Computing Resource Representation in Computing Aware Networking

Introduction Traditionally, the network can only do traffic engineering according to the network statuses. As the trend of computing and network convergence, some works are proposed for network to be aware of service information, and can make a better choice in the traffic steering accordingly. Dynamic Anycast (Dyncast) and Computing Aware Networking (CAN) could make the routing decisions based on both the network and computing statuses, being considered as an advanced mechanism in computing and network convergence. In traditional network architecture, the network is only responsible for delivering packets between servers and clients, and is not aware of the computing information. and show that, when service instances are deployed at multiple geographical edge sites, Dyncast would achieve service equivalence and load balancing by considering both the service metrics and network metrics. However, the method of notifying the service metrics in the network, representation of computing resources, and signaling of computing resource to the network are still uncertain, which is important for the network domain to know about the computing domain. This document dose further exploring on the way of service metrics encoding and signaling.

Consideration of and representation of computing metric

Comparation of network metric and computing metric The main job of the network is to forward the packets of the users from the source to the destination, while the main job of the computing is to complete the various tasks of the users. The network metrics include the bandwidth, latency, jitter, etc. They can describe the abilities of the network, and are independent of the detailed realization of the underlayer technologies, such as the mode of the optical fiber, or the structure of a switch. The service metrics are more complex, which is hard to match the QoS/QoE. For example, if the task is the AI computing, such as the image processing, the computing resource can be measured by using FLOPS (Floating-point Operations Per Second) or TFLOPS (Tera FLOPS). However, it is more difficult to get the process time, which will be influenced by the current utilization rate of CPU, cache, and so on. Even some real-time OS or protocol are used, some times it will fail because of the deadlock or others mechanisms of OS.That is not to say there is any problem with the OS, but the complex environment in it. So the service metric will consider more factors to judge the performance, and how to be used in other domain to guarantee the E2E service quality.

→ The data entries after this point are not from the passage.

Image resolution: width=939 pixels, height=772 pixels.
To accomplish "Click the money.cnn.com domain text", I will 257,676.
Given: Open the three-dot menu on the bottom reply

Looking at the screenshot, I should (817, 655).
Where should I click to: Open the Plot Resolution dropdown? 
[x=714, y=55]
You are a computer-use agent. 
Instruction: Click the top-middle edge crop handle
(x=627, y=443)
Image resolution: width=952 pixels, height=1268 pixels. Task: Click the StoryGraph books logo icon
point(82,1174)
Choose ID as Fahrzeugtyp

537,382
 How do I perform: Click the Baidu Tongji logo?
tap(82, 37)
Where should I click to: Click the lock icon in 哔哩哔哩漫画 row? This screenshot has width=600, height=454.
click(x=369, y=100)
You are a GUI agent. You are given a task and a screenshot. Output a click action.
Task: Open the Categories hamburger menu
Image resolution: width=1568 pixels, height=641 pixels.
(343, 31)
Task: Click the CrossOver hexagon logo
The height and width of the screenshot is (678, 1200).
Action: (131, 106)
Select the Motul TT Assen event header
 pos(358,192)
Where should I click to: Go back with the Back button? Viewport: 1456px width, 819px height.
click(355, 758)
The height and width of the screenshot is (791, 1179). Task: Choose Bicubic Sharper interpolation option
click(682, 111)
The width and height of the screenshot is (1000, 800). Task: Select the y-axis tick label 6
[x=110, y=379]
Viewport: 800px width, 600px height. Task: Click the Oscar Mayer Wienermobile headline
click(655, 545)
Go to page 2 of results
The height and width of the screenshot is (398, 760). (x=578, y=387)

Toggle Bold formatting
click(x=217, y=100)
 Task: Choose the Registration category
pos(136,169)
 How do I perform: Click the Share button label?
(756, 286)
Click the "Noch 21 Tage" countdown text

Representation of computing metric Based on the diversity of computing resources, to use the information of computing resource for network, we can use two ways to represent them. At one aspect, we can offer a general computing load information to the ingress nodes. As an example, we perhaps only need to three values: one red value stands for the busy status, one yellow value stands for relatively busy status, one green value stands for free status. Therefore, the ingress node only needs to consider the yellow MECs and green MECs when doing load balancing, in which the green ones are more preferred. That is like the SR policy and could also be used together, for example, to choose a yellow path and a yellow service instance. At the other aspect, we can also offer some other computing related information to the ingress nodes for a specific, such as: the service information deployed on MEC, for example, Service ID, the maximum session number that the MEC can provide, the current session number that is in use, the CPU/GPU utilization, the FLOPS/HASH ability of the server, the available computing infrastructure of the server, etc. These additional information may be optional and encoded as TLVs. A specific service may have a specific preferred set of TLVs. When more information is offered, the ingress node can make a better decision according to more dimensions. For example, if multiple instances have the same free status, the ingress node can make a better choice according to the additional TLVs. The detailed decision algorithm is out of scope of this document.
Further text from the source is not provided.